When using Citoid to expand a DOI or other identifier into a full citation template, the link to the DOI or identifier target often gets added to the |url= parameter. The citation then has the same information twice and the URL is redundant. Guidelines and documentation discourage this, for instance https://en.wikipedia.org/wiki/Help:Citation_Style_1#Identifiers :
When an URL is equivalent to the link produced by the corresponding identifier (such as a DOI), don't add it to any URL parameter but use the appropriate identifier parameter, which is more stable and may allow to specify the access status. The |url= parameter or title link can then be used for its prime purpose of providing a convenience link to an open access copy which would not otherwise be obviously accessible.

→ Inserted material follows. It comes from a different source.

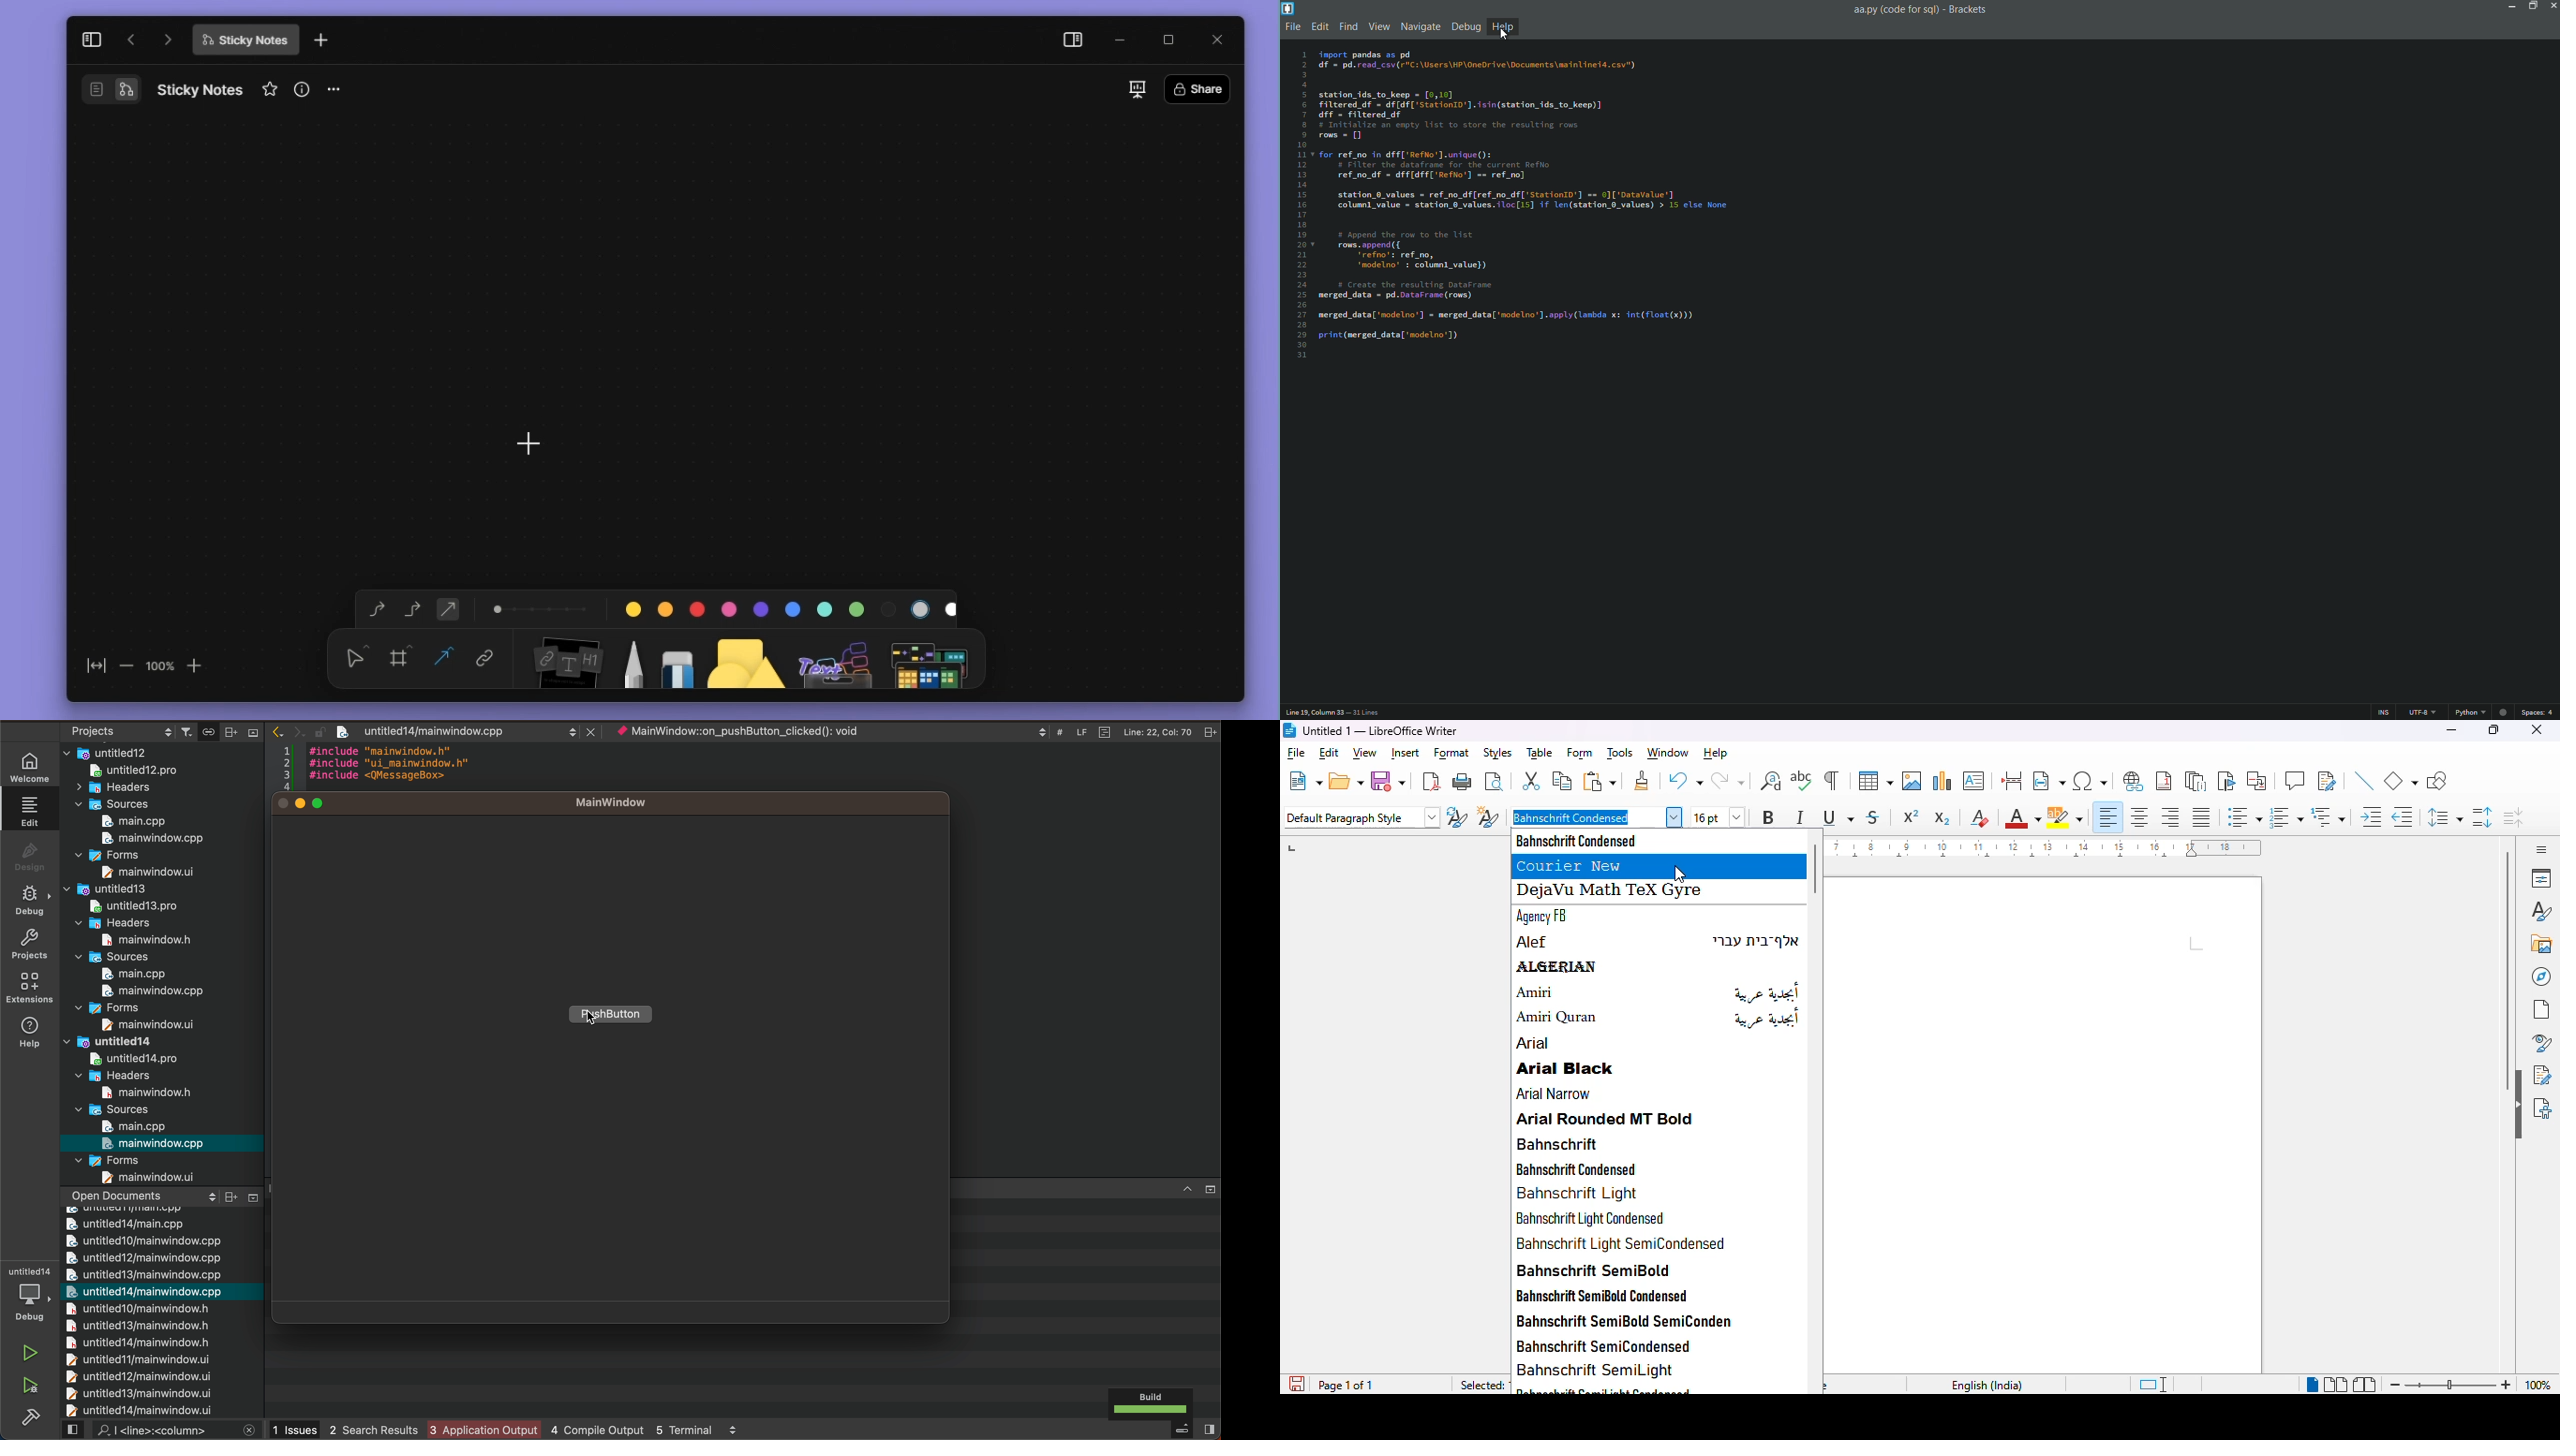  Describe the element at coordinates (1943, 818) in the screenshot. I see `subscript` at that location.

Other tools and bots like citation bot on the English Wikipedia will later remove such URLs, but it's better to not add them in the first place. When the user actually inputs an URL, such as the DOI preceded by https://doi.org/, it's debatable whether that should be retained as URL: you may want to keep it if you consider the users are so sophisticated as to provide a bare ID to use the corresponding parameter and the full URL to (also) use the URL parameter. I personally believe most people use them indifferently just to provide the ID in whatever is the most convenient way at the moment, so it doesn't matter. It also doesn't matter on the English Wikipedia anyway because eventually such redundant URLs will be removed.
This task is arguably a first step before T174540, although T174540 could also be implemented by just putting whatever is the target of OAdoi.org expansion (which make the URL parameter redundant in 50-70 % of cases rather than the current 100 %).